In a post Time’s Up era, designers experimented with female sexuality and by and large, the silhouette was decidedly covered-up. From extreme layers at Balenciaga (pictured) to Erdem’s evening dresses worn over prim shirts and stockings, hemlines were kept low and necklines high. Tailoring too was big news – especially at Alexander McQueen and Stella McCartney. This is, of course, not new news, but never has modesty been more pervasive than this season – bar the exceptions of Christopher Kane and Saint Laurent.
Forget any trashy preconceptions you had about animal print – zebra and leopard are back in a big way for winter 2018, as seen on the catwalks of Victoria Beckham (pictured), Calvin Klein, Givenchy, Balenciaga and Tom Ford. To avoid straying into Kat Slater territory, keep the rest of your outfit pared-down and team with flats.
High-shine fabrics were key on the catwalks this season, whether vinyl, latex, plastic (a key look for summer 2018) or leather – offering a quiet dominatrix appeal. At Chanel (pictured), metallics were created in a glossy material, while Simone Rocha’s feminine dresses were given a subversive, fetishistic edge when created in patent red. Fendi updated the trench by giving them a rain-proof glossy finish.

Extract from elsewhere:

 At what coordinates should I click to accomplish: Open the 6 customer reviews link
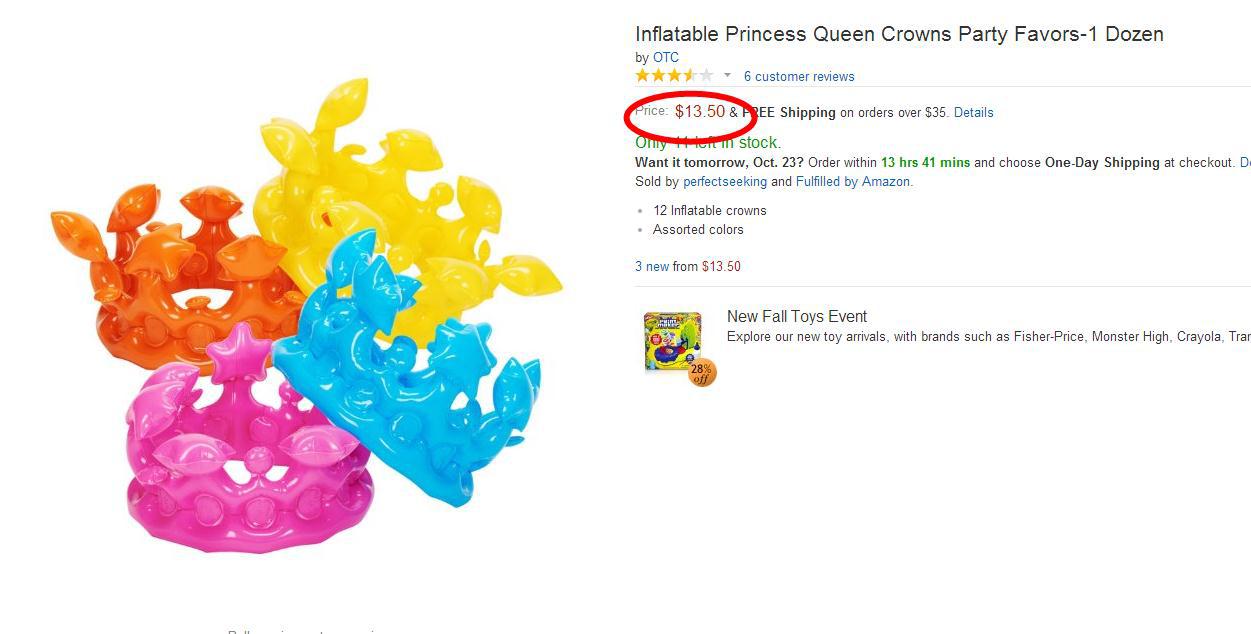[x=799, y=77]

Knit balaclavas made a surprise return for autumn/winter 2018, featuring on the catwalks of Calvin Klein (pictured), Gucci and Preen – surely the easiest way to keep warm next season. Dior offered more wearable takes on the trend with its cloaked baker boy styles
Add an air of heritage chic to your wardrobe next season by nodding to the tweed trend. Marc Jacobs (pictured) played with textures, styling oversized tweed coats with leather skirts. Louis Vuitton dressed numerous models in tweed skirts that most women will want next season, and then there’s Miu Miu’s bold, 80s-inspired tweed coats as fashion on the catwalk by Elle Fanning.